* _Work instruction 1_
In the piece on Trump's inauguration and the US-UK Special Relationship, how long was Trump's inaugural address?
* _Work instruction 2_
Pick up the piece on Trump's inauguration and the US-UK Special Relationship where it stops, and keep writing it.

* _Exercise passage_

···

Donald Trump’s inauguration unquestionably heralds a rejuvenated US-UK Special Relationship. His view of America’s international role requires it, featuring, for example, reversing Barack Obama’s disdainful relegation of Britain to “the back of the queue” for trade negotiations after leaving the EU. Symbolically, mere hours after taking the constitutional oath, President Trump returned Winston Churchill’s bust to the Oval Office. Theresa May’s imminent visit to Washington is, therefore, perfectly timed.

In his 16-minute inaugural address, Trump’s focus was domestic, contrasting with John F Kennedy’s even-briefer 1961 speech emphasising Cold War themes. Post-Kennedy, the addresses became longer and less memorable, sounding like programmatic State of the Union messages. Trump chose brevity for the sake of emphasis.

Though directed primarily at US voters, but also perfectly appropriate for UK Leave supporters, Trump said: “It is the right of all nations to put their own interests first.” Indeed, that happens universally, but only America, Britain and a few others are criticised for it. The new president stressed that his administration would be “transferring power from Washington and giving it back to you, the American people”. But he also wanted to dramatise national unity and patriotism. In a hint of Disraelian “one nation” language, Trump said: “Through our loyalty to our country, we will rediscover our loyalty to each other.”

Not awed by the EU

Trump’s emphasis on “making America great again” and “America first” both highlight his implicit revival of American exceptionalism and its essentially inexorable consequence that Washington’s international role will not only not diminish but increase. Although critics cringe at the historical antecedent to “America first”, they should remember John McCain’s inspiring 2008 presidential campaign slogan, “country first”. Just which country do readers think McCain had in mind?

···

* _The data_
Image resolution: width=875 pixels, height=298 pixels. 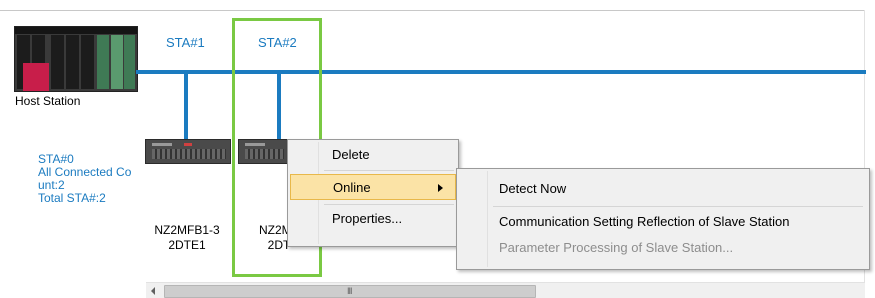 I want to click on host-station-label: Host Station, so click(x=48, y=101).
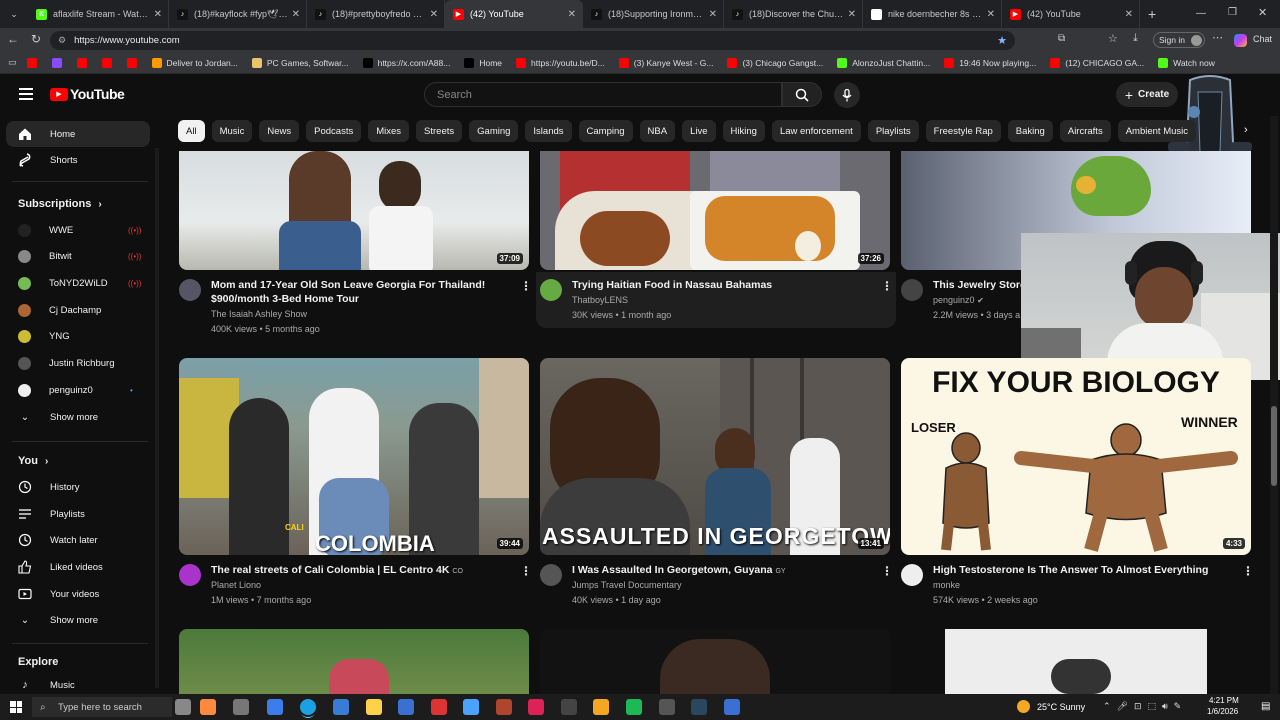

···

* _Response area 1_
16 minutes.

* _Response area 2_
Some European commentators incorrectly predicted doom and gloom about Washington’s future commitments to NATO. Certainly, Trump has criticised NATO, as has almost everyone familiar with its sclerotic decision-making and the failure of too many members to meet their agreed levels of defence spending. Trump is merely saying publicly and emphatically what others have said privately for decades: NATO needs to shape up. That’s what Trump meant in his inaugural address: “We will reinforce old alliances.” Is there something in that sentence that is hard to understand?

Undoubtedly, Trump is not as awed by the EU as Obama or even previous Republican presidents. And with good reason. For decades, the EU has failed on multiple fronts, largely because it became (or always was) primarily an unrealistic political project intended to eviscerate the very concept of the nation state, rather than an economic one. The EU is failing because the citizens of its member states do not feel the EU’s remote leaders have their best interests at heart. Trump’s victory and inaugural address should be warning signals to Europe’s tired and disconnected elites.

Rebooted special relationship

It is a logical extension of this approach that Mrs May will become the first foreign leader to hold talks with the new president later this week. Even though few of the new administration’s political appointees are in office as yet, there will never be greater receptivity to inventive ideas for maximising the post-Brexit economic benefits to both countries. Mrs May and her advisers need to think creatively about the trade and broader economic relationship they want to achieve.

Moreover, a mutually beneficial bilateral US-UK agreement will strengthen London’s hand with Brussels. Contrary to what critics have said, Trump is not against free trade. He simply expects other countries to adhere to the terms they agreed to – something Britain should have no trouble doing. And remember, this is the man who wrote The Art of the Deal.

On international political issues, Trump stated unambiguously that his priority is to “unite the civilised world against radical Islamic terrorism, which we will eradicate completely from the face of the earth”. This is no small task. By its terms, it means not merely defeating Islamic State and al-Qaeda, but also terrorism’s principal funder and state sponsor, the ayatollahs’ regime in Tehran. This is not the message of an isolationist president, or one who misses the fundamental ideological threat posed by the radical Islamicists​. It unquestionably means the US will look to its allies for counsel and co-operation in their common struggle.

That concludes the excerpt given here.